Along with about 20 of her fellow residents, Mavis Wooten, 91, snacked and chatted with visitors Dec. 17, 2013, at Woodland Haus in Cullman, an assisted living center. When one of the helpers came by her table with reindeer antler headbands, she smilingly donned a set and sang along to “Rudolph the Red Nosed Reindeer.”
The retired English teacher said the volunteers from churches in West Cullman Baptist Association who come each year to give a Christmas party are always friendly and caring.
The party, which included gifts for every resident, was not a one-time activity for the associational Woman’s Missionary Union (WMU). And 2013 was not even the 10th or 20th Christmas in a row they have done it. The commitment has gone on more than three decades. And the recipients of the gifts and visits are not just in one facility.
Churches band together to provide gifts for every nursing home and assisted living resident in Cullman County — about 660 of them in eight facilities in 2013. Volunteers bring filled gift bags, conduct devotionals, sing, pray, provide refreshments and visit with residents.
They have been doing it since 1981, according to Iva Nell Rodgers, associational WMU director, and Vicki Nix of the association office. In 2013, 48 to 50 of the 60 churches in the association collected items or sent money to buy them, Rodgers said.
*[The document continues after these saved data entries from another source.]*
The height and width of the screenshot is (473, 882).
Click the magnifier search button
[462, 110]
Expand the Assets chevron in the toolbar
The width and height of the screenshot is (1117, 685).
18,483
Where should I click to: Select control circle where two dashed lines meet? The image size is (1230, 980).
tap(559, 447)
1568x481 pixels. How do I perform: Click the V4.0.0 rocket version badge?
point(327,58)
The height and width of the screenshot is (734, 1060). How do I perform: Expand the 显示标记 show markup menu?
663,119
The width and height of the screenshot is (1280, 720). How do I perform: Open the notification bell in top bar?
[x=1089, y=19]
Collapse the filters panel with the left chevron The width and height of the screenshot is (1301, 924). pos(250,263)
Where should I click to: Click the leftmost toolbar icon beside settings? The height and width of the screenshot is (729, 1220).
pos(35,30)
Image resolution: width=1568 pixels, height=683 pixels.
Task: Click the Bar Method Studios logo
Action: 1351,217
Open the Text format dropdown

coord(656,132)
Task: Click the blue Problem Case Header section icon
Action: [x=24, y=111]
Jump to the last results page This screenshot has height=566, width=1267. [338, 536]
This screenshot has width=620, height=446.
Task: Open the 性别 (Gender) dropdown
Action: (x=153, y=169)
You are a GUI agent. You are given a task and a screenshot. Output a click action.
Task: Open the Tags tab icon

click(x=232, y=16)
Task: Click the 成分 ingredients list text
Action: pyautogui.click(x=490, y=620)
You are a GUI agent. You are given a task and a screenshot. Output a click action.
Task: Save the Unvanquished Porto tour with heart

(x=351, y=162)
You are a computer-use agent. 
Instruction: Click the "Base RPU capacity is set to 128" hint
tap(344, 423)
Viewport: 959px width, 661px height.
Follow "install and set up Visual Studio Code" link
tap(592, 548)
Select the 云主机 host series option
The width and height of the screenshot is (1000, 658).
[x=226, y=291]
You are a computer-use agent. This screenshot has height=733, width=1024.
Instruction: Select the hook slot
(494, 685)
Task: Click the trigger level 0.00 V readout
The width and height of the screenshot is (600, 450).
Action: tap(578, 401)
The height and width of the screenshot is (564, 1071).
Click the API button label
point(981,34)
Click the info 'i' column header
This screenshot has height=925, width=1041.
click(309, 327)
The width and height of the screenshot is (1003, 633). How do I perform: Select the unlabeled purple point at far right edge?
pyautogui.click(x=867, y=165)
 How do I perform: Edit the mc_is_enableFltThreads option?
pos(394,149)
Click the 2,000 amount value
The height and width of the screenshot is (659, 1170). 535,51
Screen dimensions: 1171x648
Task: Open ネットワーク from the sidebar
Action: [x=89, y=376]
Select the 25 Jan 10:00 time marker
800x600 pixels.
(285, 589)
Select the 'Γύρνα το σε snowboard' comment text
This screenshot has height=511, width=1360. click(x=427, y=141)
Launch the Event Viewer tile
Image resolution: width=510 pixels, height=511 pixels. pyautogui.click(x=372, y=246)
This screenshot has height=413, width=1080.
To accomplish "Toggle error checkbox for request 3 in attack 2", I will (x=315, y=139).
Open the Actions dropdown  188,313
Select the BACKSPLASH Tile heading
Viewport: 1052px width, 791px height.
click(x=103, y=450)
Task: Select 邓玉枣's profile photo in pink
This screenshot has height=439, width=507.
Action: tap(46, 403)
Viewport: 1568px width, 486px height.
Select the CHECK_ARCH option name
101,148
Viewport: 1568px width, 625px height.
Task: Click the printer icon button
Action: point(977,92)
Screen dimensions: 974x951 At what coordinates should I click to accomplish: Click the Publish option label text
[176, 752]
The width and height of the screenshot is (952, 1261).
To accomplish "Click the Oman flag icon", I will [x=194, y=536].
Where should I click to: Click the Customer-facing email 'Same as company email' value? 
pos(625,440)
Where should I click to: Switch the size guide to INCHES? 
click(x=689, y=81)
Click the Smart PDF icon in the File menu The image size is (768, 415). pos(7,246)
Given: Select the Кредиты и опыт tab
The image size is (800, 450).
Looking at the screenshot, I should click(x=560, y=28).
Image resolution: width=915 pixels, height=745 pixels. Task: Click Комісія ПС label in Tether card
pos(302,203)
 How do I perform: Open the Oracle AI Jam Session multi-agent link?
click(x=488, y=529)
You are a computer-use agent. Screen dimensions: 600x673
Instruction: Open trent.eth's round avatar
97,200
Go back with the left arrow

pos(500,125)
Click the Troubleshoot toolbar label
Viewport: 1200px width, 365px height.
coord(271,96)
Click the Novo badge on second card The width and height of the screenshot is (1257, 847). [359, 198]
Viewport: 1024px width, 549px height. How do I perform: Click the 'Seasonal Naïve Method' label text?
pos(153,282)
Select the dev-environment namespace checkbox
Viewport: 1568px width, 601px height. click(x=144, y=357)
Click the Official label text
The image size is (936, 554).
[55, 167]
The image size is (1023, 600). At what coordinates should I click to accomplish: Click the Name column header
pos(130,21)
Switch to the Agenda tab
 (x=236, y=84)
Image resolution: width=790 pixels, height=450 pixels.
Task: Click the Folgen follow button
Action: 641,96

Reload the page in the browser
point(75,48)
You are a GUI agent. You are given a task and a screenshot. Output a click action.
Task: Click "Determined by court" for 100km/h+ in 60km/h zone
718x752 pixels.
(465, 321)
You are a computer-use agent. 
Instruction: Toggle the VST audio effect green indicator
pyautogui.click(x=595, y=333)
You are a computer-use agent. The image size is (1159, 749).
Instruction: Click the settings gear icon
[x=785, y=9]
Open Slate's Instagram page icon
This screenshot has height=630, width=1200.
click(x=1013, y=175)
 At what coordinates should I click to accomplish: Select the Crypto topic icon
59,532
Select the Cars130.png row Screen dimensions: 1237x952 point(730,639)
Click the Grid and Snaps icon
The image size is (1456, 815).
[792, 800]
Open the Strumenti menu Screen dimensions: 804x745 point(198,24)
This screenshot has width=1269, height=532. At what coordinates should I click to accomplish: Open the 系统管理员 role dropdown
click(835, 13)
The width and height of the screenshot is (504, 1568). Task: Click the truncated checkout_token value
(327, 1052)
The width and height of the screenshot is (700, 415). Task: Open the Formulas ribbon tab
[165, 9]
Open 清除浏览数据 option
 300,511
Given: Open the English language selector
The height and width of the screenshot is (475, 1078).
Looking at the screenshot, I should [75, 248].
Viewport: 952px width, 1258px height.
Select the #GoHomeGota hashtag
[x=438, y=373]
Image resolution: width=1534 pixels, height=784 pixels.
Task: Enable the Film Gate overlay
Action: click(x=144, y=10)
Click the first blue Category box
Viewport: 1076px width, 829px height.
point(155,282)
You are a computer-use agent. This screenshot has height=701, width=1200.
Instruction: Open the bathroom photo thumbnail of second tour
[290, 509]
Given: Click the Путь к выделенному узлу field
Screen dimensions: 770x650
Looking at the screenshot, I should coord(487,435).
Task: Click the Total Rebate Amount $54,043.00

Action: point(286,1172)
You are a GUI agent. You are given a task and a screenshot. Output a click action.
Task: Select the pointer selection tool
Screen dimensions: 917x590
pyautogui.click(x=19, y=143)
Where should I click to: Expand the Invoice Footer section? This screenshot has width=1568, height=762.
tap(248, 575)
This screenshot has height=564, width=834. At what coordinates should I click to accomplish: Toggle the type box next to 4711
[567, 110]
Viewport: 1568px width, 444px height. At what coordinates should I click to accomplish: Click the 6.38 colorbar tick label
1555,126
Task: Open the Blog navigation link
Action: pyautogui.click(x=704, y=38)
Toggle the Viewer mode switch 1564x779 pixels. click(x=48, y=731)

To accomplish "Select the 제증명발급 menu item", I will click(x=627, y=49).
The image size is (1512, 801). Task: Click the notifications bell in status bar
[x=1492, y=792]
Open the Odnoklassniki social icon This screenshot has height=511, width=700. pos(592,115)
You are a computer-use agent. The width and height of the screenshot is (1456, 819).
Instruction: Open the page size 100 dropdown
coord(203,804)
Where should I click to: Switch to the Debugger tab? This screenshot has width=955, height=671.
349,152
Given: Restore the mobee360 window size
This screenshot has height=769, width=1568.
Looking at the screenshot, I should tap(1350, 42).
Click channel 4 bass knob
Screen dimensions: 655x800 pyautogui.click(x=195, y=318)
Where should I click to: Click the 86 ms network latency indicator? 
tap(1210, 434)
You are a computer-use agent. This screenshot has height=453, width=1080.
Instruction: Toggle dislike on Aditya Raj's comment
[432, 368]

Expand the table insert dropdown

Hilda Wise, nursing home parties’ leader for the WMU team, said it is a big job but she has a good committee. They make sure every resident is remembered. One facility alone has 205 residents.
Items and gift bags come in from churches to the associational office each year until they overflow two rooms. Volunteers make sure bags have necessities, like shampoo and body wash, along with Scriptures and extras like cookies and calendars. The workers conduct two parties each Tuesday and Thursday during a two-week span in December.
The project prompted an overflow response in 2013, Rodgers said. She thinks the success is a holdover from 2012, when volunteers crocheted enough curly scarves to give each woman resident.
“Everyone got excited” in 2012, and it made the ladies who participated want to come back in 2013, Rodgers said.
Jack Collins, associational missionary for West Cullman Association, said it is really meaningful that WMU does this, and the staffs at the facilities count on it. “They’re jewels,” he said of the dedicated volunteers.
Pat Williamson, WMU director for Panama Baptist Church, West Point, said her congregation has specifically hosted Woodland Haus’s party for six years and provided gifts for all the residents. Her relative Hazel Williamson was a resident there but died recently.
“We love all of the ladies and men and just keep on doing it,” she said.
Williamson said WMU sponsors the project, but the church, which has about 22 active members, includes the project in its budget and everyone helps.
Volunteer Gwen Welch of New Prospect Baptist Church said she had already helped at two of the earlier parties and made time Dec. 17 to go again.
“Nursing homes need more volunteers to help, and to me it’s really rewarding,” she said.
Wooten said she does not often get to attend First Baptist Church, Cullman, where she has been a member since 1956 and formerly taught women for 27 years.
“This party means the people care for us and haven’t forgotten us,” she said.